St. Joseph feast deserves holy day of obligation
The Catholic Register, 19 March 2021
Why not decide this year to make St. Joseph’s feast a holy day of obligation? It would be a fitting legacy of the Year of St. Joseph.
Is it possible to entrust the cause of one saint to the intercession of another? Would it ever be necessary? If the former was the greater saint, would it be odd to entrust him to the lesser?
I ask because perhaps it is time to entrust the cause of St. Joseph in Canada to St. Jude, patron saint of hopeless causes.
Please permit a word of explanation. More than 10 years ago, on the occasion of the canonization of St. André Bessette of Montreal, I called for making the solemn feast of St. Joseph (March 19) a holy day of obligation in Canada. He is the patron saint of Canada and patron of the universal Church. St. André’s great work, St. Joseph’s Oratory on Mount Royal, is the largest shrine to St. Joseph in the world.

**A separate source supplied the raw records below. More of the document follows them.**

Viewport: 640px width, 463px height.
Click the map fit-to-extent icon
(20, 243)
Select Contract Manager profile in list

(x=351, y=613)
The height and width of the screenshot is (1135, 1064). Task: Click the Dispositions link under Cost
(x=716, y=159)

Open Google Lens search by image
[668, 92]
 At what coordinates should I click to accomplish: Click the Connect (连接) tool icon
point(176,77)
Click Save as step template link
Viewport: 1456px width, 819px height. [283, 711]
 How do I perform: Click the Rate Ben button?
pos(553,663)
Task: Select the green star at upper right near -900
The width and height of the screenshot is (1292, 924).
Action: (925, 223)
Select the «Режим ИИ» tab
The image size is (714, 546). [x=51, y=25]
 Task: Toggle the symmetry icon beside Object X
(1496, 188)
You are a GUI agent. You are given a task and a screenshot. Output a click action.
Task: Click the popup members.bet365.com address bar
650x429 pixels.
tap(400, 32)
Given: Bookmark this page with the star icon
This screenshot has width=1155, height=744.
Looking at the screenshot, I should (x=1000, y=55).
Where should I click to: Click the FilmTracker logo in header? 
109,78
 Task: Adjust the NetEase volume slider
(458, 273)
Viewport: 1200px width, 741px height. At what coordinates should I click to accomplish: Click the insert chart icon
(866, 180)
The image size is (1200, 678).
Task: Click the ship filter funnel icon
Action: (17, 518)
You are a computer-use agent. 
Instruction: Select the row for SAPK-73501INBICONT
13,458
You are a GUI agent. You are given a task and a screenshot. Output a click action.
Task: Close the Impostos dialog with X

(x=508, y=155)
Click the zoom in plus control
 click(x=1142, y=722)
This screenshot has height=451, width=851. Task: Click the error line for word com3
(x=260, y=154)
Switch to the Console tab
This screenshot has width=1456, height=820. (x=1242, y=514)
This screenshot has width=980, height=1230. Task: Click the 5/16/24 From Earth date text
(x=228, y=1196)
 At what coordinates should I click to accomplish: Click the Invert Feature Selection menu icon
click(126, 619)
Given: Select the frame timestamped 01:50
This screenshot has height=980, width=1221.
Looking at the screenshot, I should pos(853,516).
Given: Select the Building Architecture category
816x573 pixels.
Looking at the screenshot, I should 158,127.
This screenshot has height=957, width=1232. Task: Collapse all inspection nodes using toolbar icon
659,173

In this Year of St. Joseph, the pandemic has unfortunately put paid to the annual celebrations for the feast at the Oratory. But why not decide this year to make St. Joseph’s feast a holy day of obligation and celebrate it for the first time next year, when the Oratory and churches across the land will be back to normal? It would be a fitting legacy of the Year of St. Joseph.
The argument that the feast of the national patron, in the country where his greatest shrine is established, should be observed as a holy day like Sunday, does not seem to garner much disagreement in principle. But inertia is powerful.